LONDON – Europa Oil & Gas has provided an update on its licensing options LO 11/07 and LO 11/08 in the South Porcupine basin offshore western Ireland.
These cover a total area of around 2,000 sq km (772 sq mi), in water depths of 700-2,000 m (2,296-6,561 ft). Both were awarded under the 2011 Irish Atlantic Margin licensing round.
Europa has identified two large prospects, Mullen in LO 11/07, 200 km (124 mi) off southwest Ireland; and Kiernan in 1,780 m (5,840 ft) of water in LO 11/08, 145 km (90 mi) from the southwest coast. Both are in the lower Cretaceous clastic play, which also generated the undeveloped Burren oil discovery.
Seismic mapping shows potential for large stratigraphic closures of up to 120 sq km (46 sq mi) for Mullen and 244 sq km (94 sq mi) for Kiernan. The two prospects are supported by amplitude anomalies on 2D seismic data.

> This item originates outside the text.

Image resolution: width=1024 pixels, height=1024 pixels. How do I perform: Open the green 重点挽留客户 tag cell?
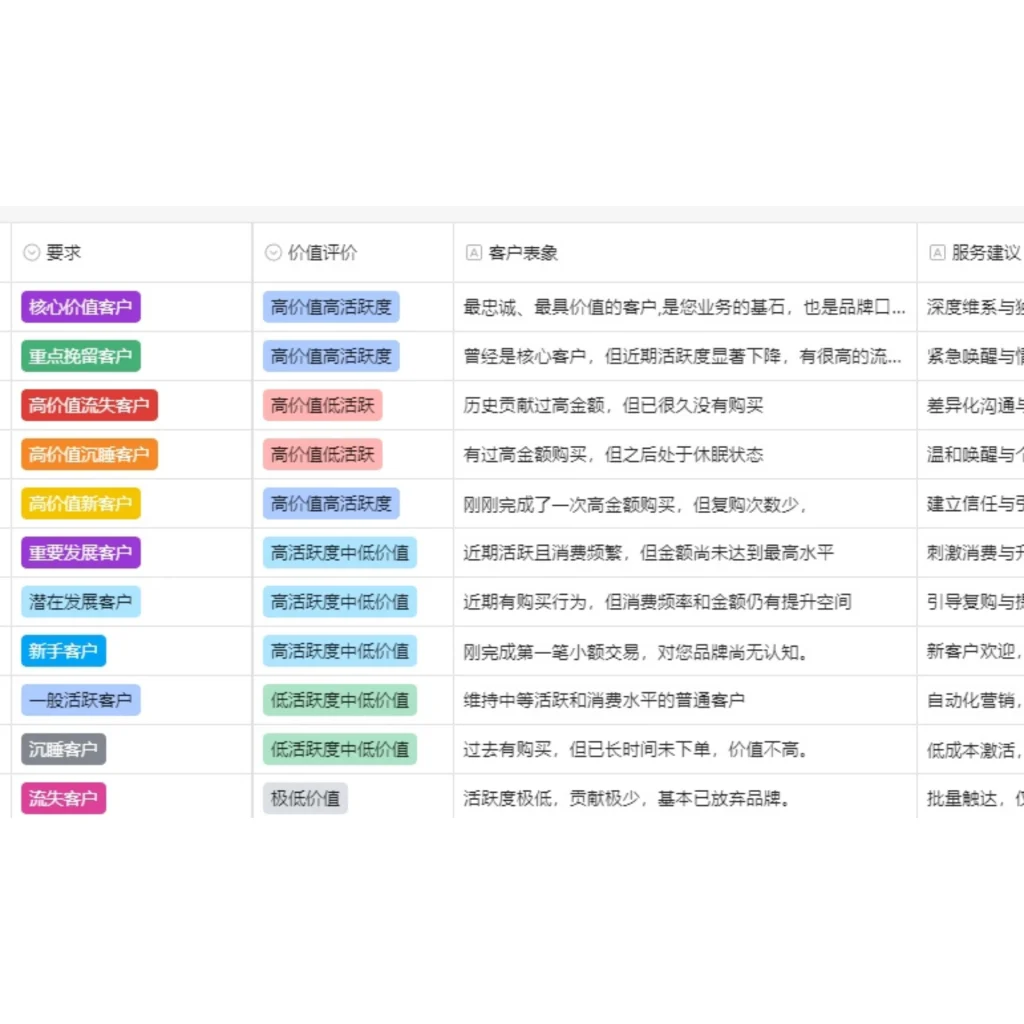coord(81,356)
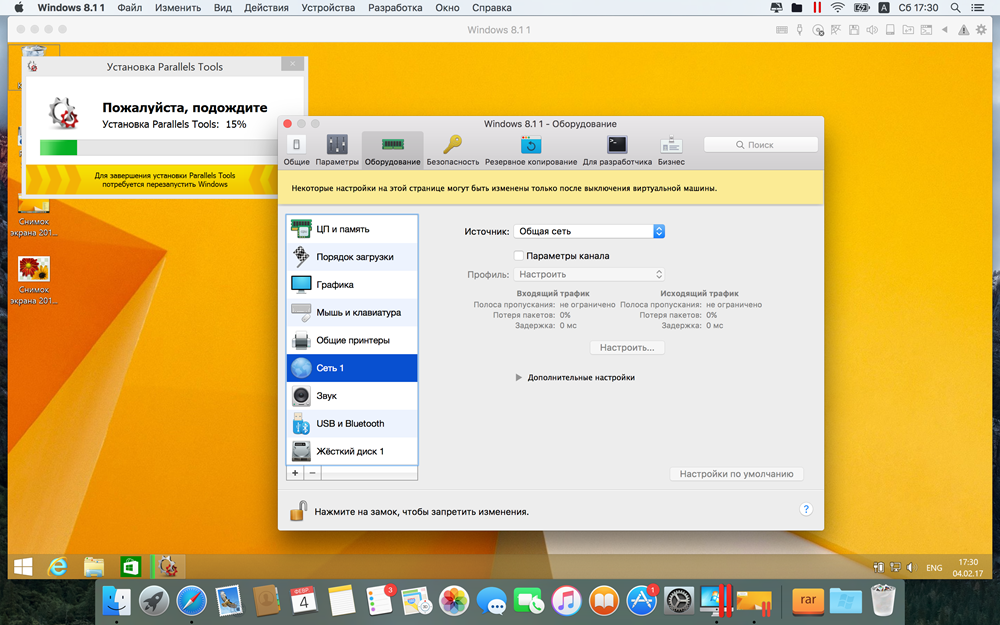Open the Параметры toolbar icon
The width and height of the screenshot is (1000, 625).
[x=337, y=147]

Detailed mapping reveals the development of a possible mechanism for trapping hydrocarbons. Other studies indicate potential for an additional lower Cretaceous source rock as well as the proven Jurassic source rock.
Reprocessing is under way of key seismic lines over both prospects and will be followed by a rock physics and 2D inversion study to calibrate the seismic response. Europa also continues discussions with potential farm-in partners.
Another operator in the area, Dublin-based Petrel Resources, is studying blocks 35/23, 35/24 and the western half of 35/25, and blocks 45/6, 45/11 and 45/16. These cover 1,400 sq km (540 sq mi) in the northern and eastern sections of the Porcupine basin.
Petrel has completed the first two phases of work on its northern and eastern blocks, and has identified several new targets at lower Cretaceous and Tertiary levels.
The company is inverting selected seismic data to test the anticipated presence of reservoir sands. It will integrate the results into its interpretations with a view to extrapolating data from historic wells.
Petrel aims to develop targets that will attract large partners that could sanction an early seismic campaign, followed by exploration wells.